Task item: With the first line as the start and the line containing "You are a computer-use agent. The width" as the end, write out every line of the records exactly.

Items from a dataset:
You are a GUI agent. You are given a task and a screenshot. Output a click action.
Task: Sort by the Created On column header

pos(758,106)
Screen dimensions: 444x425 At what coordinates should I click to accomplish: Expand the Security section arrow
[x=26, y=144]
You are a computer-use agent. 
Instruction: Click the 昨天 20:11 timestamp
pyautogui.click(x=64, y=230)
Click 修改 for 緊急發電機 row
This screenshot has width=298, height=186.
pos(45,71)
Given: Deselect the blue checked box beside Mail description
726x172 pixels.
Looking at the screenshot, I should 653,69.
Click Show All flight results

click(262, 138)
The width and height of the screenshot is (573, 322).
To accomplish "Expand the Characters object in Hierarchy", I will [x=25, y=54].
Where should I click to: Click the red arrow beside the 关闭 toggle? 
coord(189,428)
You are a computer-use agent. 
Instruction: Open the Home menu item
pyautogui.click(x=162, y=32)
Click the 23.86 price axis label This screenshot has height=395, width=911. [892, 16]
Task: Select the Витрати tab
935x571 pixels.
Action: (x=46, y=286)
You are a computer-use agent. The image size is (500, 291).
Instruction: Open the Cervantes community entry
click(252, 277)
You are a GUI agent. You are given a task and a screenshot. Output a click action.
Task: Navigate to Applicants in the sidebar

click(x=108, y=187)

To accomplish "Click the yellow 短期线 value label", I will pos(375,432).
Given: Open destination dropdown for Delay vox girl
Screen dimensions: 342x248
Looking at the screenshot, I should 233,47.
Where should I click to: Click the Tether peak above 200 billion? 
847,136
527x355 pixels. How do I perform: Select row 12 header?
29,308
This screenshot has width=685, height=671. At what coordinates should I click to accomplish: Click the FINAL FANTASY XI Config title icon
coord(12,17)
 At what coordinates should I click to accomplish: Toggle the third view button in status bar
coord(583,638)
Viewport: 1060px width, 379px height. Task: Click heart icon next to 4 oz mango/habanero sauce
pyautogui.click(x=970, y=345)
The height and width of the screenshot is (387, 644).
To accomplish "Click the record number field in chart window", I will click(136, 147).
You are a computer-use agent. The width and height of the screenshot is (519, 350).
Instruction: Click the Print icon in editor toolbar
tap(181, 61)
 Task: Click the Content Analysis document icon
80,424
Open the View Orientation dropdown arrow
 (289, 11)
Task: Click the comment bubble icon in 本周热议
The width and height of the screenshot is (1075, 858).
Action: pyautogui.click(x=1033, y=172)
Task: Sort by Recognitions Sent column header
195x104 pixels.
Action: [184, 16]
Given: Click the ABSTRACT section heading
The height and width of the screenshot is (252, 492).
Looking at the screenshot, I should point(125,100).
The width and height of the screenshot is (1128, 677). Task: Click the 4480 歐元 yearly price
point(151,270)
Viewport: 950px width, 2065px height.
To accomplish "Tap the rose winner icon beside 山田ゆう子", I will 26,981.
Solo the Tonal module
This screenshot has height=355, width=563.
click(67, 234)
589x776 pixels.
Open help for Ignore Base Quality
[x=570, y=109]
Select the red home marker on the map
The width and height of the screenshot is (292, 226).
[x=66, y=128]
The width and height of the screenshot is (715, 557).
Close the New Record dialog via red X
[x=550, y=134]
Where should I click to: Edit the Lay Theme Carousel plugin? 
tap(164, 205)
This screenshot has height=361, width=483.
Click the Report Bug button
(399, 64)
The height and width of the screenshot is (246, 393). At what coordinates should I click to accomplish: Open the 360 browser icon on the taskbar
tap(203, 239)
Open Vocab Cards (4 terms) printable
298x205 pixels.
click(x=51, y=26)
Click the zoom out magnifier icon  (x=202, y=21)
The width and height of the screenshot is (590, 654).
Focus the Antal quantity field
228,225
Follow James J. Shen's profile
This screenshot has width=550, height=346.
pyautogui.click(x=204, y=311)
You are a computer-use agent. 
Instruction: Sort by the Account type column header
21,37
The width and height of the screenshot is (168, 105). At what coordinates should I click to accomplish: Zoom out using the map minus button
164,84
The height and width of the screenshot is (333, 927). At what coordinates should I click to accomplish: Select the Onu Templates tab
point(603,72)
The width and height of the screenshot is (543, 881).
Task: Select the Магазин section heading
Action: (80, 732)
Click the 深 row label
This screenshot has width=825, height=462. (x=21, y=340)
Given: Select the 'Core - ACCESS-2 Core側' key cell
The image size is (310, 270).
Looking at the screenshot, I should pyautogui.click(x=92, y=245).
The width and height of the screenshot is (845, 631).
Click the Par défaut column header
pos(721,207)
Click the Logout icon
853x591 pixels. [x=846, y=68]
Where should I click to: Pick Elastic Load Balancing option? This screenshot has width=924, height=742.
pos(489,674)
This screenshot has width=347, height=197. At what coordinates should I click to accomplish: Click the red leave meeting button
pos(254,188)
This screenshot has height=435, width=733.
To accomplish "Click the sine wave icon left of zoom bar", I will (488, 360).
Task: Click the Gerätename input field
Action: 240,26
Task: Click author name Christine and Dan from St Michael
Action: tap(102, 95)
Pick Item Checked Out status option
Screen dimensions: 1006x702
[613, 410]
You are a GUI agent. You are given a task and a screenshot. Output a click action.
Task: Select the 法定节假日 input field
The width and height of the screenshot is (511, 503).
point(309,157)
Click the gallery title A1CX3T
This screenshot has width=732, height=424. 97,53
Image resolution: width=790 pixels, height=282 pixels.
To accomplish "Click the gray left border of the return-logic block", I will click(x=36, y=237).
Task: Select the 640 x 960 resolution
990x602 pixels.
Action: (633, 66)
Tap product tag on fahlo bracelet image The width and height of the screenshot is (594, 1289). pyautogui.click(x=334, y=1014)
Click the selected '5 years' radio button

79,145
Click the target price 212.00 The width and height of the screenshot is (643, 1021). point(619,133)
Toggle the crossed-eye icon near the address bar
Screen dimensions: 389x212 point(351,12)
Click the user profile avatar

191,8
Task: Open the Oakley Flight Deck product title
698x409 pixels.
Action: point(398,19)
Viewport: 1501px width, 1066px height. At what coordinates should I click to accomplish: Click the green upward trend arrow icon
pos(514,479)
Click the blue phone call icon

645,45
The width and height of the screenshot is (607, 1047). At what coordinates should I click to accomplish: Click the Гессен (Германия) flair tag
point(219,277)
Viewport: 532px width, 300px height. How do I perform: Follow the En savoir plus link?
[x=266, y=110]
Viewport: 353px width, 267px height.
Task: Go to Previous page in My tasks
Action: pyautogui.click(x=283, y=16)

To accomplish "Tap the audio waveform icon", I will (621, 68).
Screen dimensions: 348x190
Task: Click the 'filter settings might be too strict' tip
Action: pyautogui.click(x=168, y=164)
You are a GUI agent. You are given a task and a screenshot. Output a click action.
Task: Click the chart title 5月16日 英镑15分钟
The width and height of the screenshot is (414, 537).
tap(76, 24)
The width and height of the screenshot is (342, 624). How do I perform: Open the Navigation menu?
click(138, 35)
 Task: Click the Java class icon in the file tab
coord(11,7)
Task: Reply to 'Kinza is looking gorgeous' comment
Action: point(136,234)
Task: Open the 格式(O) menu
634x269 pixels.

Result:
You are a GUI agent. You are given a task and a screenshot. Output a click action.
Task: Sort by the Created On column header

pos(758,106)
Screen dimensions: 444x425 At what coordinates should I click to accomplish: Expand the Security section arrow
[x=26, y=144]
You are a computer-use agent. 
Instruction: Click the 昨天 20:11 timestamp
pyautogui.click(x=64, y=230)
Click 修改 for 緊急發電機 row
This screenshot has width=298, height=186.
pos(45,71)
Given: Deselect the blue checked box beside Mail description
726x172 pixels.
Looking at the screenshot, I should 653,69.
Click Show All flight results

click(262, 138)
The width and height of the screenshot is (573, 322).
To accomplish "Expand the Characters object in Hierarchy", I will [x=25, y=54].
Where should I click to: Click the red arrow beside the 关闭 toggle? 
coord(189,428)
You are a computer-use agent. 
Instruction: Open the Home menu item
pyautogui.click(x=162, y=32)
Click the 23.86 price axis label This screenshot has height=395, width=911. [892, 16]
Task: Select the Витрати tab
935x571 pixels.
Action: (x=46, y=286)
You are a computer-use agent. The image size is (500, 291).
Instruction: Open the Cervantes community entry
click(252, 277)
You are a GUI agent. You are given a task and a screenshot. Output a click action.
Task: Navigate to Applicants in the sidebar

click(x=108, y=187)

To accomplish "Click the yellow 短期线 value label", I will pos(375,432).
Given: Open destination dropdown for Delay vox girl
Screen dimensions: 342x248
Looking at the screenshot, I should 233,47.
Where should I click to: Click the Tether peak above 200 billion? 
847,136
527x355 pixels. How do I perform: Select row 12 header?
29,308
This screenshot has width=685, height=671. At what coordinates should I click to accomplish: Click the FINAL FANTASY XI Config title icon
coord(12,17)
 At what coordinates should I click to accomplish: Toggle the third view button in status bar
coord(583,638)
Viewport: 1060px width, 379px height. Task: Click heart icon next to 4 oz mango/habanero sauce
pyautogui.click(x=970, y=345)
The height and width of the screenshot is (387, 644).
To accomplish "Click the record number field in chart window", I will click(136, 147).
You are a computer-use agent. The width and height of the screenshot is (519, 350).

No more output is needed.